Recorded data
================================

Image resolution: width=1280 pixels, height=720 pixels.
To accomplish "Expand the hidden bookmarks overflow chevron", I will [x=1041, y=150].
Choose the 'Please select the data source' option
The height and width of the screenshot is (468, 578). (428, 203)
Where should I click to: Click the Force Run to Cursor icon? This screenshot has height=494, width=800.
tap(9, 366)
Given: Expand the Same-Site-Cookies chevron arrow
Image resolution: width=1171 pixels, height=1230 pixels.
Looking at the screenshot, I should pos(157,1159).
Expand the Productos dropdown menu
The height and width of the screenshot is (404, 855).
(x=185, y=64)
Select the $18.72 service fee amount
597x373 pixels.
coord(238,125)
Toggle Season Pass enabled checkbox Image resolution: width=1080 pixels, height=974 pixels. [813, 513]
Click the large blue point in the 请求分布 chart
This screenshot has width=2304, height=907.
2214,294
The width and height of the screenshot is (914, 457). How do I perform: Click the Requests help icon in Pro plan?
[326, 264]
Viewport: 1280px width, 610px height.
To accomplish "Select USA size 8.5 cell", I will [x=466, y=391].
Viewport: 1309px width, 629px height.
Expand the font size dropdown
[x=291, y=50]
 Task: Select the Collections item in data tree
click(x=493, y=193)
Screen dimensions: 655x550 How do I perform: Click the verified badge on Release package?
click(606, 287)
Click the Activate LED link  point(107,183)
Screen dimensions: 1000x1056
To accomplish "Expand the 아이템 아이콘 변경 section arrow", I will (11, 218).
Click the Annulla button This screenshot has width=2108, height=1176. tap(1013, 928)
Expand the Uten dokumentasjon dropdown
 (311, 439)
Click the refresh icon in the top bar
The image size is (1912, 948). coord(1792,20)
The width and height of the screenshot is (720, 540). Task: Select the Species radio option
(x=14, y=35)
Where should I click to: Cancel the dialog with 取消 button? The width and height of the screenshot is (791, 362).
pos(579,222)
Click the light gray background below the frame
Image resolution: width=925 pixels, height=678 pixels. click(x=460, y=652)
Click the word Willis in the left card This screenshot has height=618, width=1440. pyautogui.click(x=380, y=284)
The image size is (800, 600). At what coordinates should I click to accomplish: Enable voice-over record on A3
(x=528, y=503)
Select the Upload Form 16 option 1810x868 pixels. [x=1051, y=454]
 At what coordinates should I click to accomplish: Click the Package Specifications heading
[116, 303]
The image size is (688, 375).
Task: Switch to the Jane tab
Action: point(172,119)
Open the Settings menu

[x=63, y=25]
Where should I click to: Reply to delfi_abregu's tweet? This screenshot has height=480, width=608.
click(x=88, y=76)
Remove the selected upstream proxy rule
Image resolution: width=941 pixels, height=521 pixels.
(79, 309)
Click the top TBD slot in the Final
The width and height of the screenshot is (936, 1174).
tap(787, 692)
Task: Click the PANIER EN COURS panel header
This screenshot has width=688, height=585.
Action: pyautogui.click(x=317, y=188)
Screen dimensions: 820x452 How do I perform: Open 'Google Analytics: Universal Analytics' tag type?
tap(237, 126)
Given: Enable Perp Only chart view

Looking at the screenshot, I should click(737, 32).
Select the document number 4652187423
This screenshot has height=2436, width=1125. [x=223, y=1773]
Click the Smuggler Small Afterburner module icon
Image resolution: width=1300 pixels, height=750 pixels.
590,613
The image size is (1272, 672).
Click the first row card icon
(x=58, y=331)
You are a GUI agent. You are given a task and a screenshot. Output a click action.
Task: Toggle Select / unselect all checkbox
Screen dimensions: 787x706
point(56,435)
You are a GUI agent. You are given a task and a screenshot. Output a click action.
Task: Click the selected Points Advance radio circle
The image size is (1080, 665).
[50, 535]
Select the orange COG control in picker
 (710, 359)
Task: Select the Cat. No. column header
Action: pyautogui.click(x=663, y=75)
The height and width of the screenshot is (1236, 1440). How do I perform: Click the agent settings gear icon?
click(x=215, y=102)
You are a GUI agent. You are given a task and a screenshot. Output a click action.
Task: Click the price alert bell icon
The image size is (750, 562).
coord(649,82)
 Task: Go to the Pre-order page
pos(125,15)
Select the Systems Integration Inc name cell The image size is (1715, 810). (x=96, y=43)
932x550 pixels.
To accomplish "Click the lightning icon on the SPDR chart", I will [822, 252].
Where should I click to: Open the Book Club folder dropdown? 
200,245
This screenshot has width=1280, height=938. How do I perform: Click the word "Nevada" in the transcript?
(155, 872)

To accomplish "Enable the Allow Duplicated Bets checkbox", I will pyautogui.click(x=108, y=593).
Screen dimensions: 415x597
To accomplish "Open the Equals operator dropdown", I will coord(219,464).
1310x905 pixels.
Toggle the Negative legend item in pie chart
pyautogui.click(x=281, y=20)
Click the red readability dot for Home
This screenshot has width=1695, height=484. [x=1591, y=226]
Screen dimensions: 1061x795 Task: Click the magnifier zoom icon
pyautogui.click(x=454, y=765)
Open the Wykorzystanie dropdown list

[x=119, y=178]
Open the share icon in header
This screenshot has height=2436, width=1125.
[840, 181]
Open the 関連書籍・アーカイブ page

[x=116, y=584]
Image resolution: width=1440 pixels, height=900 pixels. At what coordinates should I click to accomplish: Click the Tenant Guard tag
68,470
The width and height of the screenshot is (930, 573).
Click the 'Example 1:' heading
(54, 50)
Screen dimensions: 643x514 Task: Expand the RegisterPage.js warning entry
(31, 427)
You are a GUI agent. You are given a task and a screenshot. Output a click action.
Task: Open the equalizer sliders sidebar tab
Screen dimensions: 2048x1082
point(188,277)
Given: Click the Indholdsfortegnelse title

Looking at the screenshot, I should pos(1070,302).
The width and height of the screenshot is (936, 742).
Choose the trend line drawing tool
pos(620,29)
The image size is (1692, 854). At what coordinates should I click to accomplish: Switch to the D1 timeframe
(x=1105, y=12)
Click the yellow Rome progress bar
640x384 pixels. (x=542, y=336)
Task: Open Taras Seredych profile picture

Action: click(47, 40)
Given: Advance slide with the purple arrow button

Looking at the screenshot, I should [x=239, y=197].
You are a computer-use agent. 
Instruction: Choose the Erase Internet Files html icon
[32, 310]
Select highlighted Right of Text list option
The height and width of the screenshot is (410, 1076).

================================

● GOAL OF THE EXERCISE
Nothing but the lines from the start of the data through the line holding "Expand the Productos dropdown menu" should be restated, and each one exactly.

● ANSWER SECTION
Image resolution: width=1280 pixels, height=720 pixels.
To accomplish "Expand the hidden bookmarks overflow chevron", I will [x=1041, y=150].
Choose the 'Please select the data source' option
The height and width of the screenshot is (468, 578). (428, 203)
Where should I click to: Click the Force Run to Cursor icon? This screenshot has height=494, width=800.
tap(9, 366)
Given: Expand the Same-Site-Cookies chevron arrow
Image resolution: width=1171 pixels, height=1230 pixels.
Looking at the screenshot, I should pos(157,1159).
Expand the Productos dropdown menu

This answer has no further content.